Molly Soda – Mary Kate 2015 – Printed Fleece Blanket 60 in x 50″

This practice has been pretty widespread in women’s art since the 1970’s (Szamosi’s archive of selfies strongly reference Hannah Wilke’s photographic self-portraits in content and form, and her film “Tarred and Feathered” channels the visceral imagery of the Abjectionist movement.)

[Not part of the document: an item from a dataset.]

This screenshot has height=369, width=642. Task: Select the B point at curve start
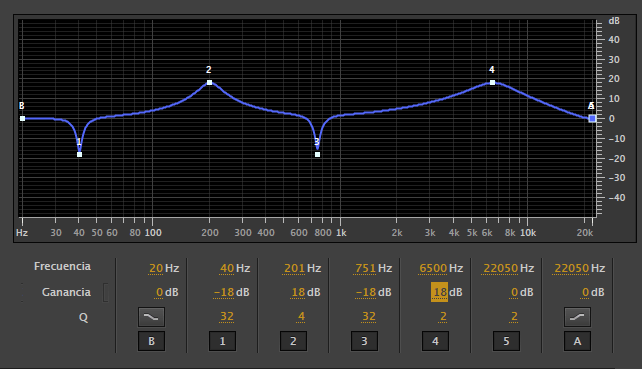pos(23,118)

Image 3 Sofia Szamosi Tarred and Feathered 2015 Digital Print with frame 31 in x 22 in

Sofia Szamosi – Tarred and Feathered – 2015 Digital Print with frame 31 in x 22″

In “Doubly So,” Szamosi’s identity unpacking feels a bit outdated at first look- the knee-jerk response is that this argument has already been made, again and again, and is past its vital currency. However, it still possesses the power to unsettle. Moving along Szamosi’s selfie chronology, taken in photo booths between 2005 and 2015, I couldn’t tell whether I was tired of seeing her body or jealous of its beauty. This uncertain response that wells up in me pretty much every time I am confronted with such work is a clue that our relationship with depictions of the female body, even by other females, is far from liberated or resolved.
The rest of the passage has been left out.